Thanks again. So, if it’s all yes, then in practice Gossip is also trying to connect to broken relays, right?
What sort of timeout settings and retry logic does Gossip currently use? nostr:nprofile1qqsyvrp9u6p0mfur9dfdru3d853tx9mdjuhkphxuxgfwmryja7zsvhqpz9mhxue69uhkummnw3ezuamfdejj7qgswaehxw309ahx7um5wghx6mmd9uq3wamnwvaz7tmkd96x7u3wdehhxarjxyhxxmmd9ukfdvuv also mentioned that broken relays aren’t as much of a problem in Amethyst as they are in Haven. I get the feeling that each of us may be handling this differently.

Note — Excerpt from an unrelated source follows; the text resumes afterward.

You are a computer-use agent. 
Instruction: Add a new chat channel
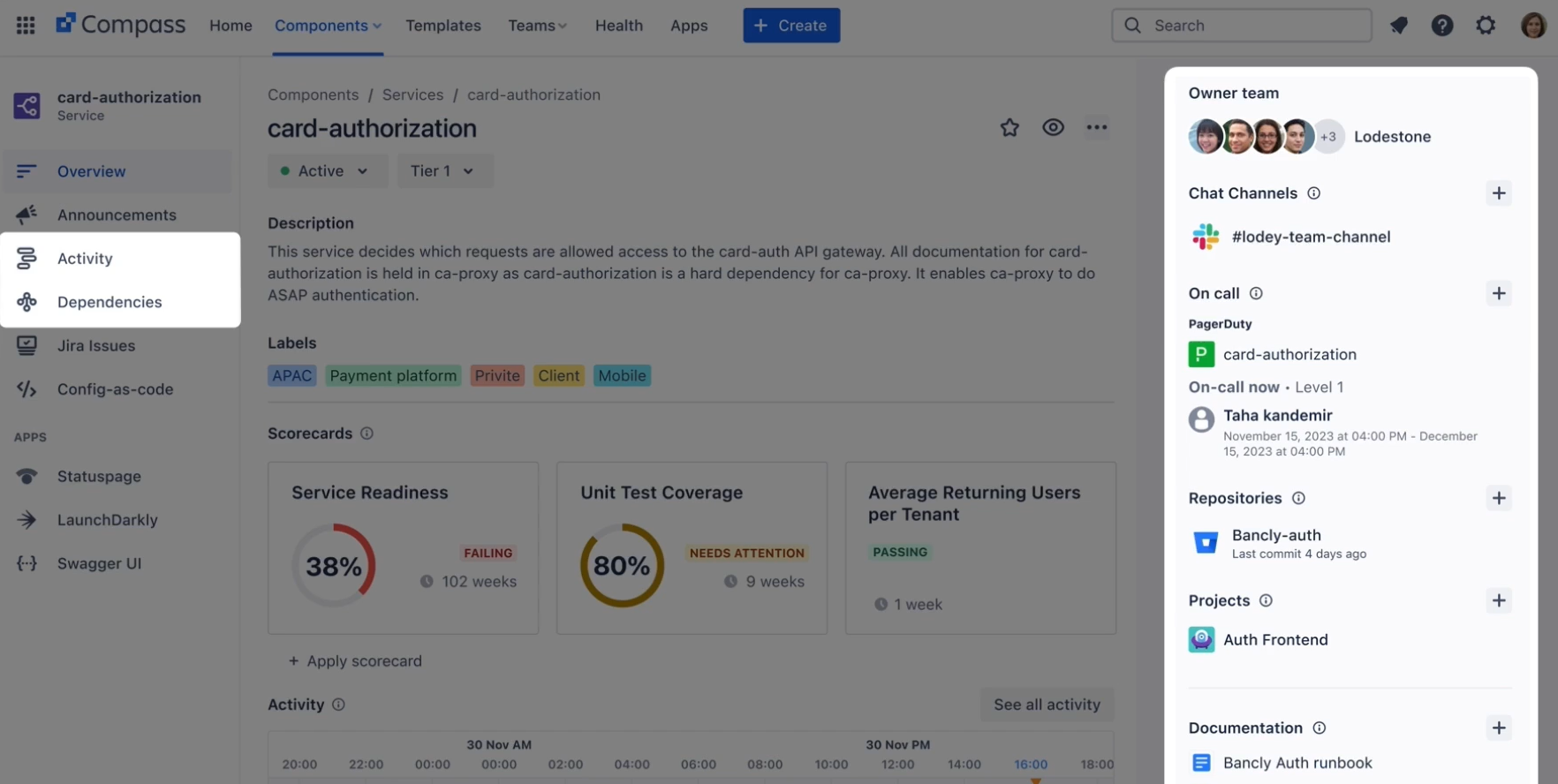click(x=1498, y=193)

Haven tests relays during startup. It also uses a Penalty Box: if a relay fails to connect, it retries after 30 seconds, and then exponential backoff kicks in. Out of curiosity I put a counter on it, and with my current implementation this meant ~110k failed connection attempts in the first 24 hours after restarting the relay (though as exponential backoff kicks in the number of connections reduce substantially). Of course that I could make the "broken relay detection" converge faster by tweaking exponential backoff, but this also means that the next time that one of the popular arrays go offline Haven will quickly give up on them.

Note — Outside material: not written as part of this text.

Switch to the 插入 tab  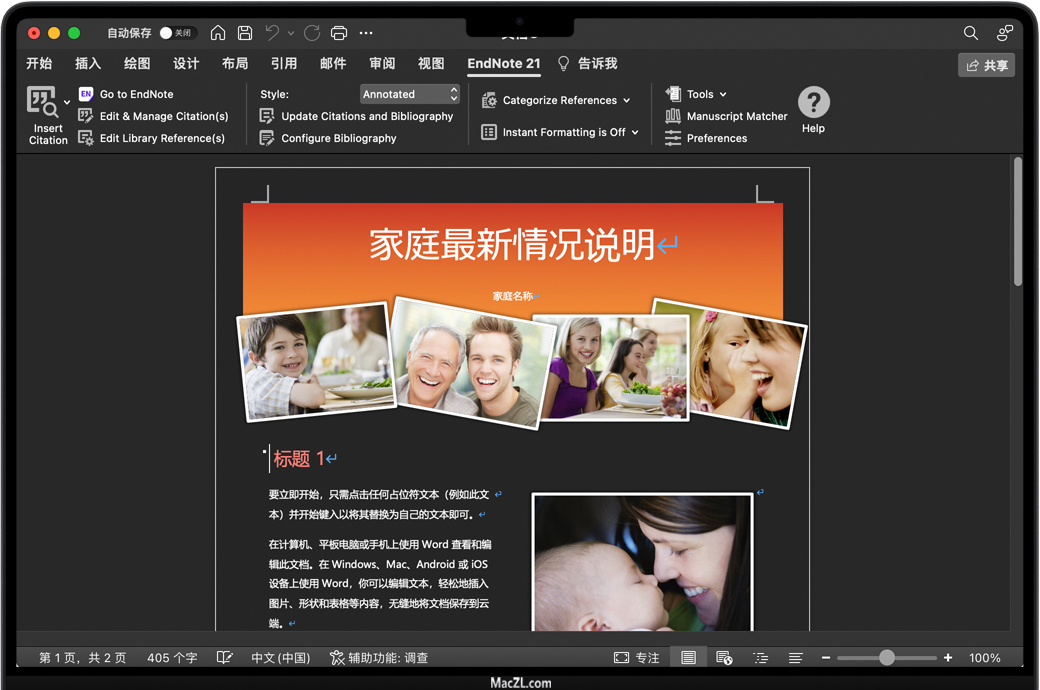(88, 63)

This is where a good blacklist could be useful. You can do this without fully trusting the list as well. I.e., if I can use Nosotros list above, still try to connect to all relays during initialisation, but if the connection fails and the relay is in the "black list", then I set a much higher time until reconnect for the exponential backoff algorithm (e.g. 1 hour or even 24 hours). So if the list is wrong or one of the dead relays gets "ressurected" Haven will eventually connect to it, but it makes the whole process much cheaper.